Stated problem A
Reproduce the section of the post on music lesson rates starting at "Running a business" and ending at "rates too low.".

Passage shown
Meri’s Musical Musings

I want to put this out there for all the music teachers and music lesson clients…

Posted on: August 4, 2013

I just want to put this out there as I want everyone to know it. I’ve been seeing lots of bargain-basement music lesson rates advertised across various sources for music lessons, such as kijiji and craigslist, and it is really unfair to both the service providers (music teachers) themselves and the clients, even though the clients may see that as an awesome cheap deal at first.

Running a business requires expenditures, transaction fees, home insurance, health insurance, professional teaching instruments and materials, maitenance and replacement of materials and instruments, commuting costs, the costs of running a website, and various office supplies that you may not think are connected to teaching music lessons, but actually are. So if you only charge $10-$20 an hour (and it’s still pretty bad even if that is just a half hour rate), you’re basically doing volunteer work. You’re doing it virtually FOR FREE. It’s OK if it’s for the VERY occasional non-profit for charity function here and there, but in this case, it’s not. I’ve found that in many cases that you also attract lower-quality clients when you set your rates too low.

Input rows
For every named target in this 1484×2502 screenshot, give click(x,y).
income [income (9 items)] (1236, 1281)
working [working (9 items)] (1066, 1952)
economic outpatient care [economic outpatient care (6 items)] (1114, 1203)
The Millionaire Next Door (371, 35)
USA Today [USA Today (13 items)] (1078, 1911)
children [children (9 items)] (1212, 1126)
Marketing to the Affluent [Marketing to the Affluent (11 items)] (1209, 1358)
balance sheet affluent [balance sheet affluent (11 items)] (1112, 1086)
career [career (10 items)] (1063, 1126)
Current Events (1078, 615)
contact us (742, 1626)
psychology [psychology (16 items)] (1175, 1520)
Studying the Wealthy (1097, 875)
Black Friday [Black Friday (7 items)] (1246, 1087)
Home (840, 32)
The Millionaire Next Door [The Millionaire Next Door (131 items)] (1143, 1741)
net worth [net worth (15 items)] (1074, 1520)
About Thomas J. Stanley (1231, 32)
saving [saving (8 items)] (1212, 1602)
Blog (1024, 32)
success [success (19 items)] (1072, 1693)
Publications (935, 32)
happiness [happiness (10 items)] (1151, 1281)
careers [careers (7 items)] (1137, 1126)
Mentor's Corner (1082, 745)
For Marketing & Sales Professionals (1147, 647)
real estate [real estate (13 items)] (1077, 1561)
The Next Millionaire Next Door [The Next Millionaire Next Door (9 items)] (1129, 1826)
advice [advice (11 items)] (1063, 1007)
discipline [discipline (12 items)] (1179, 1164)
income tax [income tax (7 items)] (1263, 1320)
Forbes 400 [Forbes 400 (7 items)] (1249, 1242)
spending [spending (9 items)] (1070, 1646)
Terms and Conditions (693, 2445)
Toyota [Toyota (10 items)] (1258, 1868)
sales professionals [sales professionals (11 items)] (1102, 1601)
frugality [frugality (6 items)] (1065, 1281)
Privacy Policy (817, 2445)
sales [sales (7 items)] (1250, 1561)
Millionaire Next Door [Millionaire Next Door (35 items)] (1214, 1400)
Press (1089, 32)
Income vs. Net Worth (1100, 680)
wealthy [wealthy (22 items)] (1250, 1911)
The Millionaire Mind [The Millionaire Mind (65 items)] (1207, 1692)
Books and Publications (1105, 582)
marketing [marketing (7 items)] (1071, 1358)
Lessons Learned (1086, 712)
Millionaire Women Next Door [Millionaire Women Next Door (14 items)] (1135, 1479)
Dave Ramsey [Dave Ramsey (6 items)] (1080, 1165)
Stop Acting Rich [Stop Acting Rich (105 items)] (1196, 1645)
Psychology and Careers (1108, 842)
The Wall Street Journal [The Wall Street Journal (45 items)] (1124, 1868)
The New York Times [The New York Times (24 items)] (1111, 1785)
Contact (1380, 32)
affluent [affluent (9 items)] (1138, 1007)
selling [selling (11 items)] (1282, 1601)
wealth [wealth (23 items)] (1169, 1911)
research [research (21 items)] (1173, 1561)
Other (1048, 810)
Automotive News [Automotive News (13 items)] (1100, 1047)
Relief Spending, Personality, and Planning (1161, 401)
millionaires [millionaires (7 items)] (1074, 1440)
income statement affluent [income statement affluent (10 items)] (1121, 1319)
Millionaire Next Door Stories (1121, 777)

Stated problem B
Convert the listing, starting at its first line and ending at the line containing "The Millionaire Next Door (371, 35)", into a Markdown table with the columns Number and Listing line. Omit blank lines.

Task answer A
Running a business requires expenditures, transaction fees, home insurance, health insurance, professional teaching instruments and materials, maitenance and replacement of materials and instruments, commuting costs, the costs of running a website, and various office supplies that you may not think are connected to teaching music lessons, but actually are. So if you only charge $10-$20 an hour (and it’s still pretty bad even if that is just a half hour rate), you’re basically doing volunteer work. You’re doing it virtually FOR FREE. It’s OK if it’s for the VERY occasional non-profit for charity function here and there, but in this case, it’s not. I’ve found that in many cases that you also attract lower-quality clients when you set your rates too low.

Task answer B
| Number | Listing line |
|---|---|
| 1 | For every named target in this 1484×2502 screenshot, give click(x,y). |
| 2 | income [income (9 items)] (1236, 1281) |
| 3 | working [working (9 items)] (1066, 1952) |
| 4 | economic outpatient care [economic outpatient care (6 items)] (1114, 1203) |
| 5 | The Millionaire Next Door (371, 35) |